Nitekim bir şeyi ifsad edip bozduğu zaman "işedi" denilir. Mühelleb,
Tahavi ve başkalarının dediklerine göre ise bu bir istiaredir ve o kişinin
şeytana itaat ettiğine, şeytan ın onun hakkında tahakküm ettiğine bir
işarettir. Şeytanın insanın ense köküne düğüm vurması ve ona daha uzunca bir
gece var, demesi ise onu zelil bir şekilde alçaltması, demektir.
Bunun, onu hafife
almıştır, onu hakir görmüştür ve ona üstünlük sağlamıştır, anlamında olduğu da
söylenmiştir. Nitekim bir kimseyi hafife alıp onu aldatan kimsenin bu halini
anlatmak üzere kulağına işedi, denilir. Bunun aslı ise, aslanı zelil edip alçaltmak
maksadı ile aslana bir haşeratın bunu yapmasından gelmektedir. el-Harbi: Bu,
şeytan ona üstünlük sağlar ve onunla alay eder, anlamındadır demiştir. Kadi
İyaz dedi ki: Zahir anlamı üzere olması da uzak bir ihtimal değildir. Özellikle
kulağı sözkonusu etmesi ise uyanık iken algılayan duyu organı olmasından
dolayıdır.
وحدثنا
قتيبة بن
سعيد. حدثنا
ليث عن عقيل،
عن الزهري، عن
علي بن حسين؛
أن الحسين بن
علي حدثه عن
علي بن أبي
طالب؛ أن
النبي صلى
الله عليه وسلم
طرقه وفاطمة.
فقال:
"ألا
تصلون؟" فقلت:
يا رسول الله!
إنما أنفسنا
بيد الله.
فإذا شاء أن
يبعثنا بعثنا.
فانصرف رسول
الله صلى الله
عليه وسلم حين
قلت له ذلك. ثم
سمعته وهو
مدبر. يضرب
فخذه ويقول
"وكان
الإنسان أكثر
شيء جدلا".
1815-
Bize Kuteybe b. Said de tahdis etti, bize Leys, Akil'den tahdis etti o ez-Zühri'den,
o Ali b. Huseyn'den rivayet ettiğine göre Huseyn b. Ali kendisine Ali b. Ebu
Talib'den şunu tahdis etti: Nebi (Sallallahu aleyhi ve Sellem) bir gece
kendisinin ve Fatıma'nın yanına geldi "Namaz kılmıyor musunuz?"

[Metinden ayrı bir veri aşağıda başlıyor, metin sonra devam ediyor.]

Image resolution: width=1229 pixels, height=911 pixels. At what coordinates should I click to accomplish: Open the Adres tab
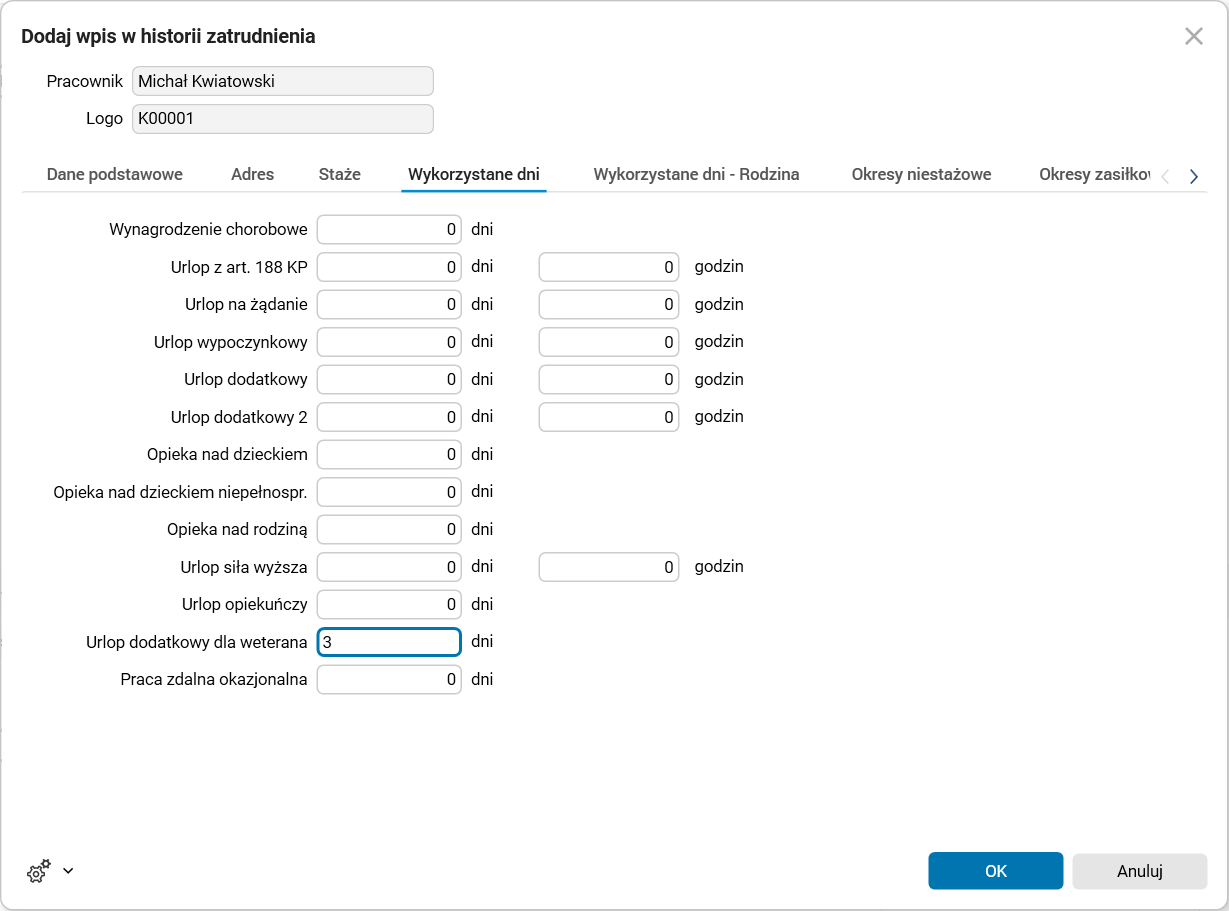pos(252,174)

buyurdu. Ben: Ey Allah'ın Resulü! Şüphesiz canlarımız Allah'ın elindedir. O
bizi ne zaman canlandırmayı dilerse bizi canlandırır (uyandırır), dedim.
Resulullah'a bu sözleri
söyleyince o da ayrılıp gitti. Sonra ben, arkasını dönüp giderken uyluğuna
vurarak: "Şüphesiz insan tartışması her şeyden çok olandır" (Kehf,
54) buyurduğunu işittim.
Diğer tahric: Buhari,
1127,4724,4747, 7465; Nesai, 1610, 1611
AÇIKLAMA: "Bize
Kuteybe b. Said tahdis etti ... el-Huseyn b. AlL" Biz bu kelimeyi bu
şekilde küçültme ismi olarak 'ha' harfi ötreli "el-Huseyn b. Ali"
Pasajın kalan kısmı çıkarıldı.